If you get your grounding system right, you'll automatically bypass about 90% of the problems so many other people seem to experience with electric fences.

Good luck!


----------



## Aped (Jul 22, 2009)

I have yet to put up fence bit I see most people seem to have welded wire rather than the woven wire that I read was pretty much mandatory. So  i guess welded wire is just fine as long as it is tight?


----------



## cmjust0 (Jul 22, 2009)

Aped said:
			
		

> I have yet to put up fence bit I see most people seem to have welded wire rather than the woven wire that I read was pretty much mandatory. So  i guess welded wire is just fine as long as it is tight?

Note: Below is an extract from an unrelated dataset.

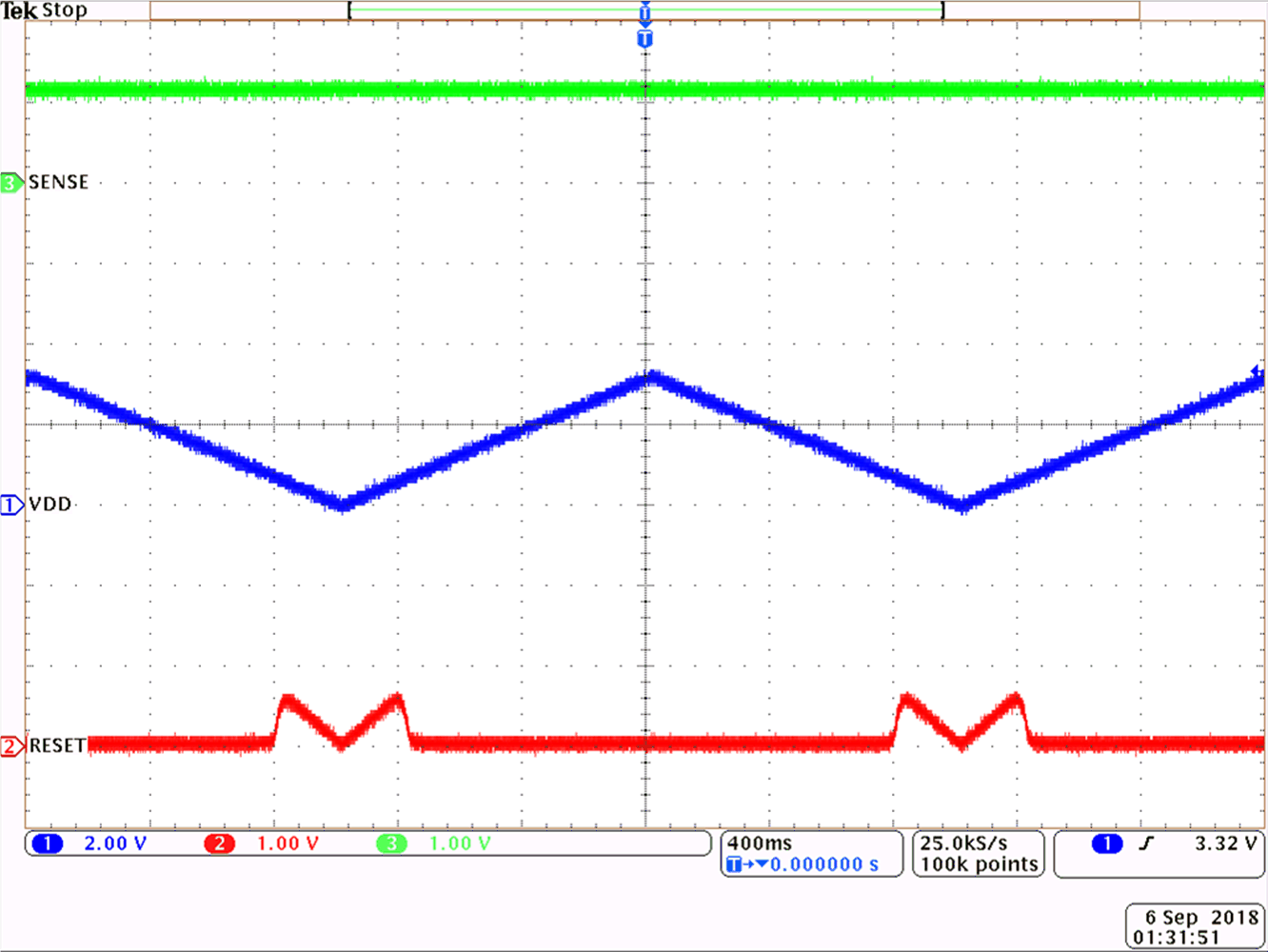Click the 2.00 V channel 1 scale value

click(111, 843)
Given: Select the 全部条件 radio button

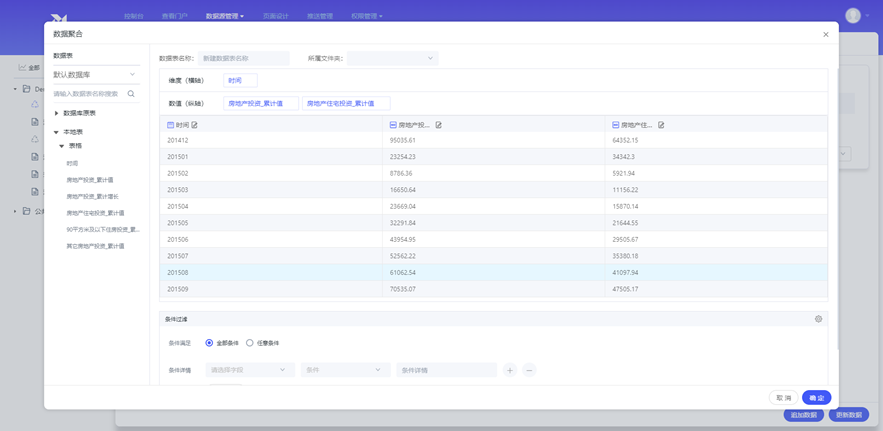Looking at the screenshot, I should click(210, 343).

If you've got perfectly flat, level ground with no humps, hills, high spots, draws, ditches, or valleys, it'll be fine.  If your ground is like mine...rolling and dynamic...you'll want to shoot whoever invented welded-wire fence.

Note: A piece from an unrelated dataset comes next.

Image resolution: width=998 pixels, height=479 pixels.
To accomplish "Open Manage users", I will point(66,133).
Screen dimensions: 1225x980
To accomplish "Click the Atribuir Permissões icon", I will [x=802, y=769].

To illustrate, here's a little experiment for ya..  Take a sheet of printer paper and try to 'fence' it over the mouse on your desk..  See how it torques, bends, and bows around?  That's what happens when you try to run welded wire over a hump in the ground...not fun.  Welded wire flexes vertically, specifically to follow the contour of the ground.

But, again...I even hate woven wire now that I've run so much hi-tensile.


----------



## ohiofarmgirl (Jul 22, 2009)

dont waste your time or money with anything but electric. we use the woven wire mostly as a visual but we spent a lot of time having the dogs bring back the goats.... so we just went all electric and have not regretted it.


----------



## kstaven (Jul 23, 2009)

Woven wire and a single hot wire 8 inches off the ground did the trick for us. After a month we never powered the wire up again. When we get a new goat in we will fire up the fencer until they learn.


----------



## Buster (Jul 23, 2009)

Very helpful suggestions so far. Please keep them coming.

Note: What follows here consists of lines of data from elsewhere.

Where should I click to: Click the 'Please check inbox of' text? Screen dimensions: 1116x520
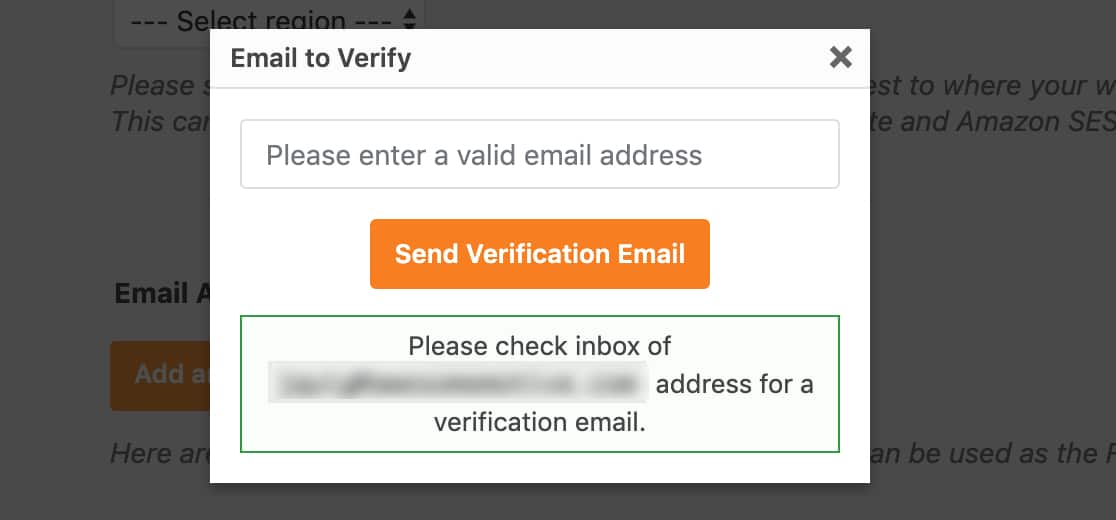coord(539,347)
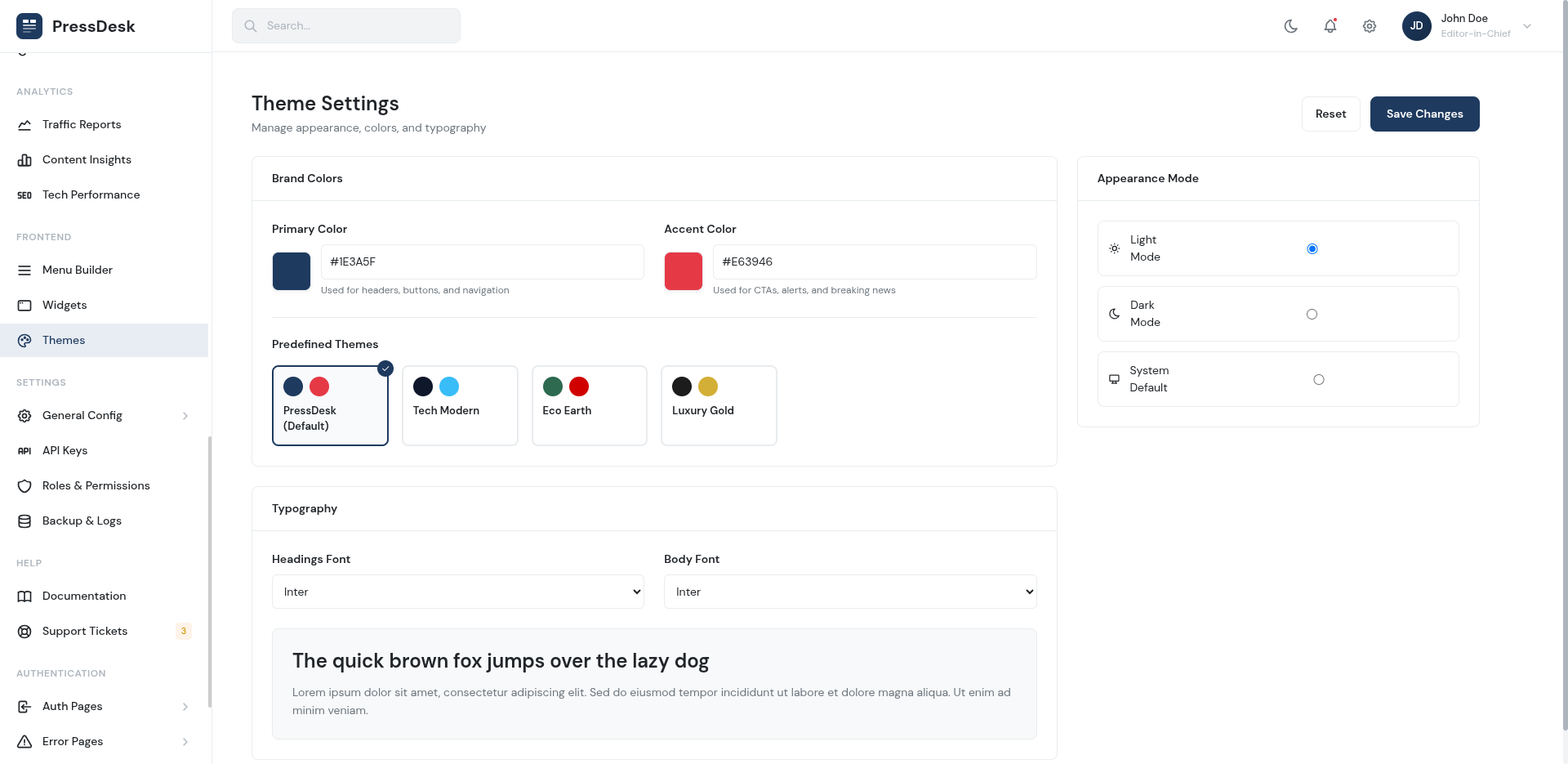Viewport: 1568px width, 764px height.
Task: Select the System Default radio button
Action: pos(1318,380)

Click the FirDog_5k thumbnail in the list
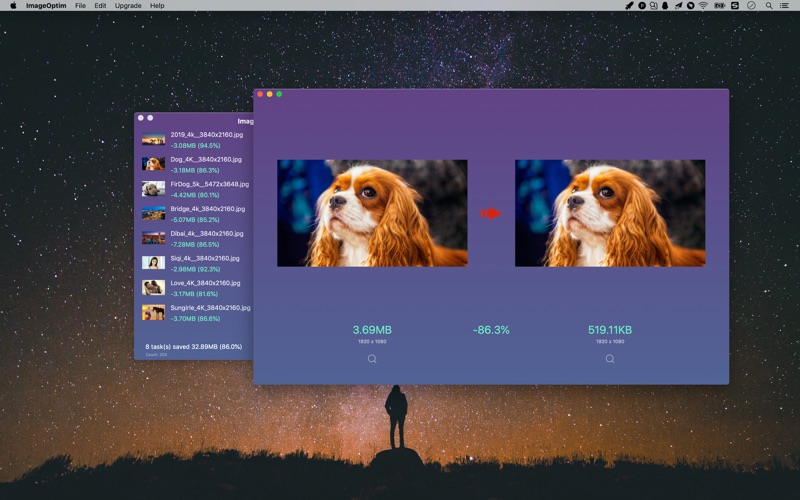click(x=153, y=188)
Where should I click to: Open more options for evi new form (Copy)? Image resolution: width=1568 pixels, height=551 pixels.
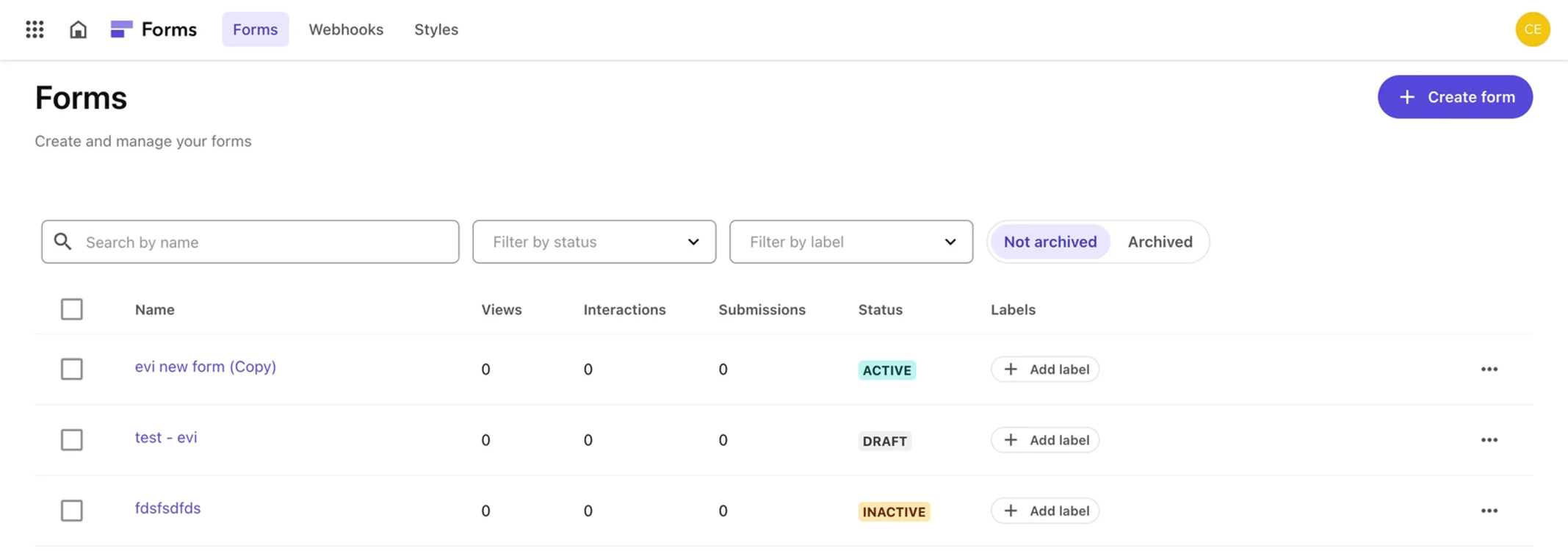1489,369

I'm wondering if anyone has considered combining the electric netting with single strands of hot wire, the wire on the inside for the goats (mostly to keep them out of the netting) surrounded by netting to keep out predators. 

Is this something that might work?


----------



## cmjust0 (Jul 23, 2009)

For predator control, I prefer strands of hot on the outside and a big dog on the inside.


----------



## username taken (Jul 23, 2009)

until the big dog on the inside remembers he is a predator

yes, the hot wire inside the netting would work, thats a darn good idea actually


----------



## kstaven (Jul 24, 2009)

username taken said:
			
		

> until the big dog on the inside remembers he is a predator
> 
> yes, the hot wire inside the netting would work, thats a darn good idea actually


That is why a person TRAINS a dog very well from the time it is a pup. I have four dogs that run with my goats and cattle.


----------



## lilhill (Jul 24, 2009)

kstaven said:
			
		

> username taken said:
> 
> 
> 
> ...


I, too, have a GP in with my goats.  But, don't throw a dog in with the goats and expect them to train themselves.  Usually ends in disaster for the goats.  

I use hot wire on the inside of my buck pens to keep them off the fences; however, never on the inside where babies are.  My neighbor found one of his kids had managed to get between the fence and the hotwire and electrocuted itself.  Sad and so preventable.


----------



## ()relics (Jul 24, 2009)

kstaven said:
			
		

> username taken said:
> 
> 
> 
> ...


...a donkey eats grass...No training necessary....


----------



## ksalvagno (Jul 24, 2009)

Llamas too! Just have to find a llama that is naturally a guard and likes goats.


----------



## cmjust0 (Jul 24, 2009)

ut said:
			
		

> until the big dog on the inside remembers he is a predator





			
				kstaven said:
			
		

> That is why a person TRAINS a dog very well from the time it is a pup. I have four dogs that run with my goats and cattle.





			
				lilhill said:
			
		

> I, too, have a GP in with my goats.  But, don't throw a dog in with the goats and expect them to train themselves.  Usually ends in disaster for the goats.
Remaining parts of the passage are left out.